Die Flucht in die Tschechische Republik bot zwar Sicherheit, aber es war nicht leicht, sich an die plötzlichen Veränderungen anzupassen. "Ich war verzweifelt. Es konnte nichts tun. Es dauerte vier Tage, bis ich begriff, dass ich in Sicherheit war." Etwa eine Woche nach ihrer Ankunft in der Tschechischen Republik beschloss Rakhmangulova bewusst, sich mit Dingen zu beschäftigen, die sie vom ständigen Lesen der Kriegsnachrichten ablenken würden. Sie begann damit, Kindern in der Ukraine kostenlosen Online-Schachunterricht zu geben. Außerdem rief sie eine Spendenaktion ins Leben, um ihren Landsleuten zu helfen, die unter dem Krieg leiden. Bislang hat sie 5000 Euro gesammelt.

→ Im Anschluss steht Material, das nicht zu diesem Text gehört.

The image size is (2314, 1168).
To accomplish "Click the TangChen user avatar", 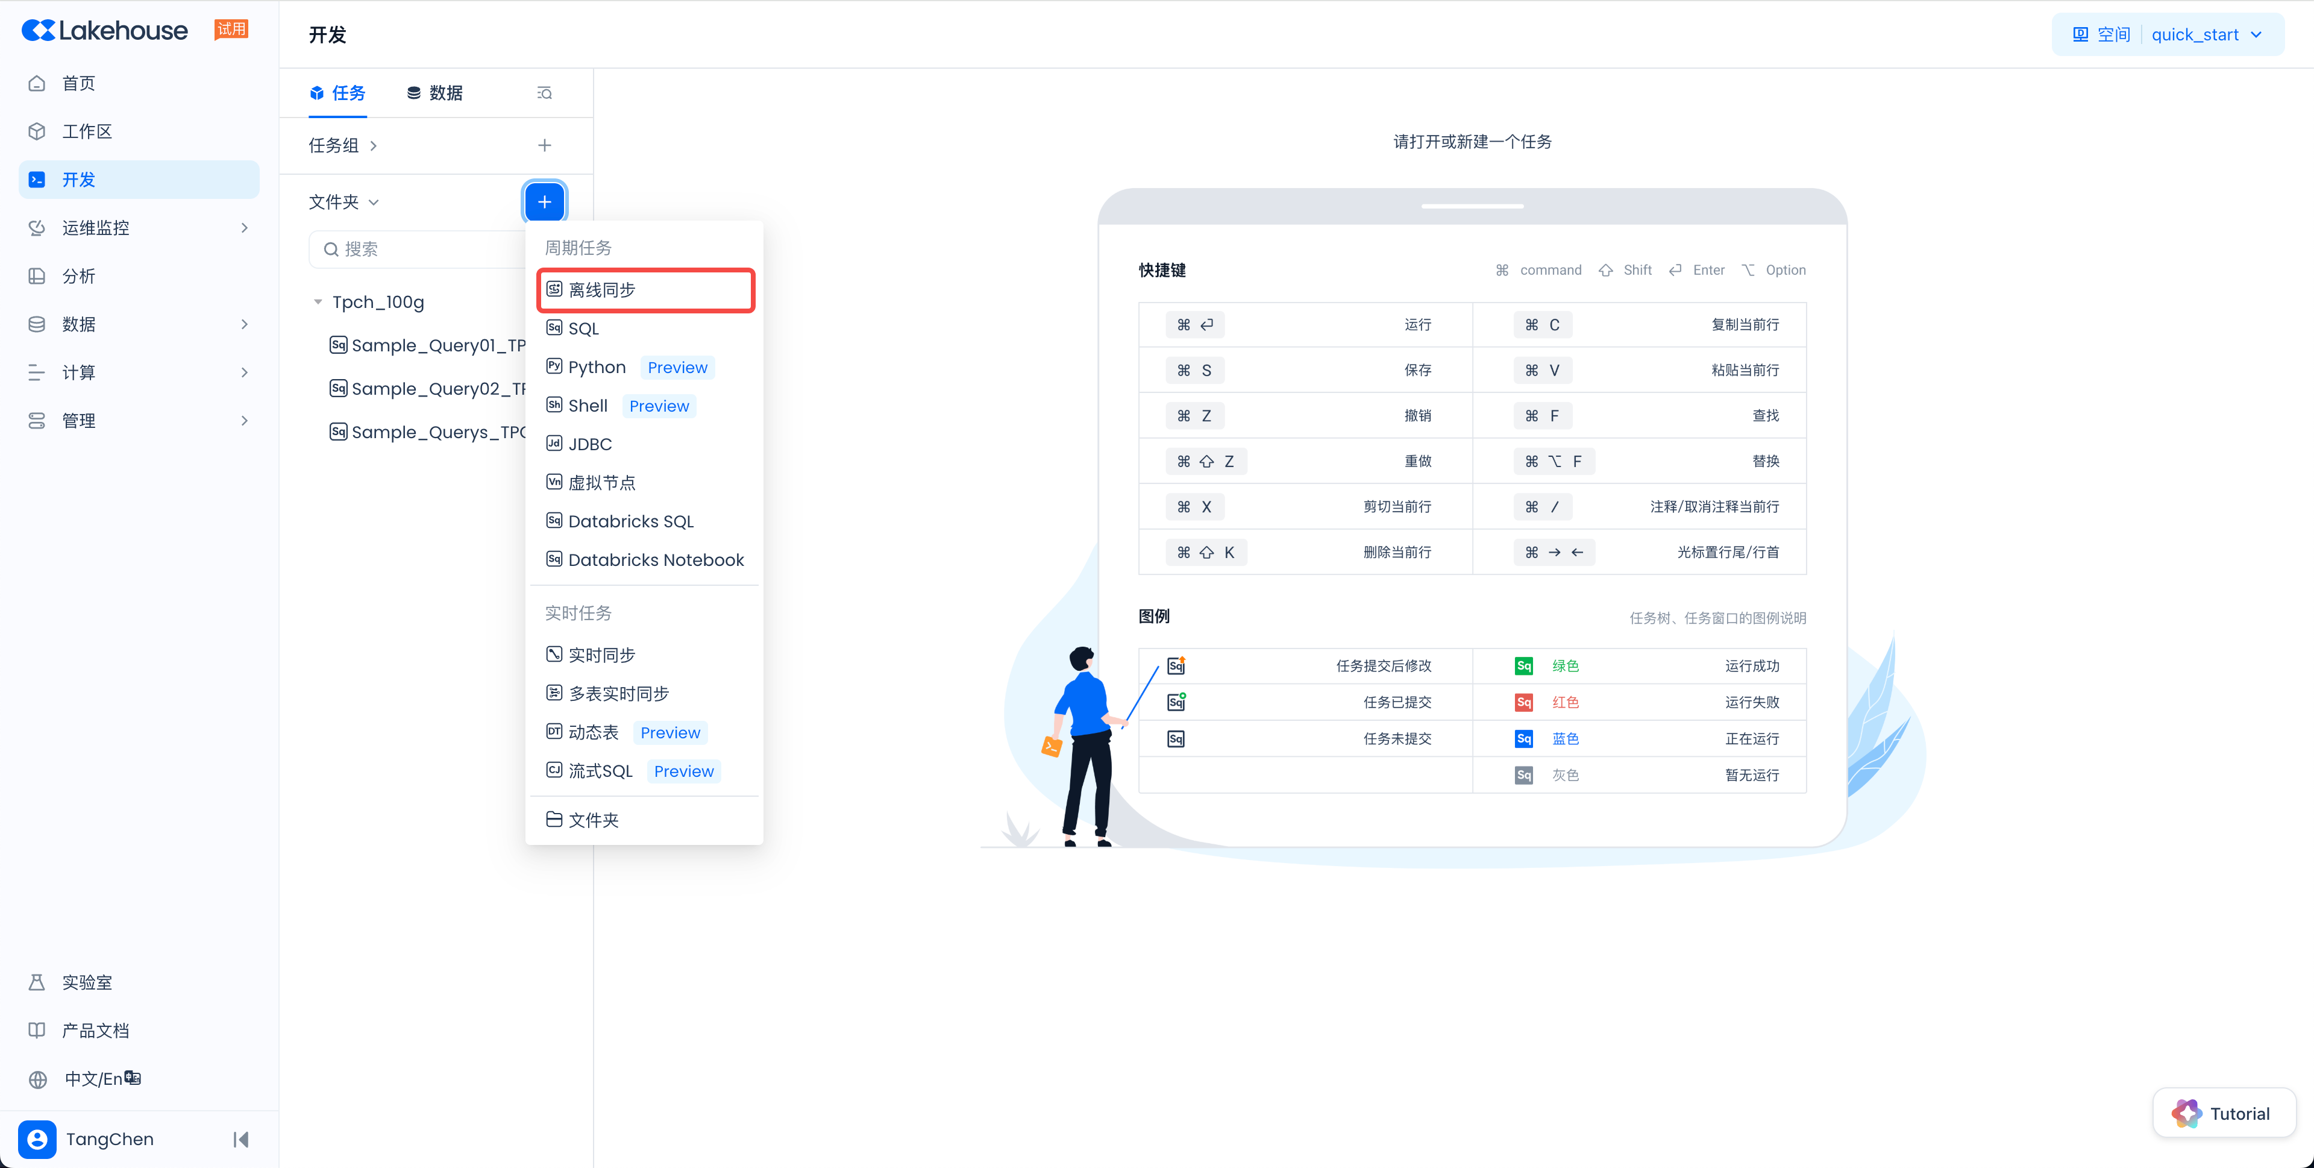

Erst einen Monat später fing sie an, sich wieder auf das Schach zu konzentrieren. "Ich war froh, dass ich das Training wieder aufnehmen konnte. Bis dahin war es wirklich schwer, an etwas anderes zu denken als an den Krieg. Ich habe die ganze Zeit Nachrichten gelesen. Ich bin so froh, dass ich Schach in meinem Leben habe. Es hat mir geholfen, mit der Situation fertig zu werden."
Kurz darauf spielte Rachmangulova ein Turnier in der Tschechischen Republik, danach fuhr sie nach Paris, um ein Turnier im Pariser Vorort Malakoff zu spielen. Es war ihr dritter Besuch in der französischen Hauptstadt. Während sie bei ihrer ersten Reise im Jahr 2016, "ihren Traum vom Besuch des Eiffelturms verwirklichen" wollte, kam sie 2022, nach ihrer Teilnahme am Cappelle-la-Grande-Open vom 12. bis 18. Februar, zum zweiten Mal nach Paris. "Ich habe meine Lieblingsorte in Paris besucht, bevor ich zwei Tage vor Kriegsbeginn nach Kiew zurückkehrt bin."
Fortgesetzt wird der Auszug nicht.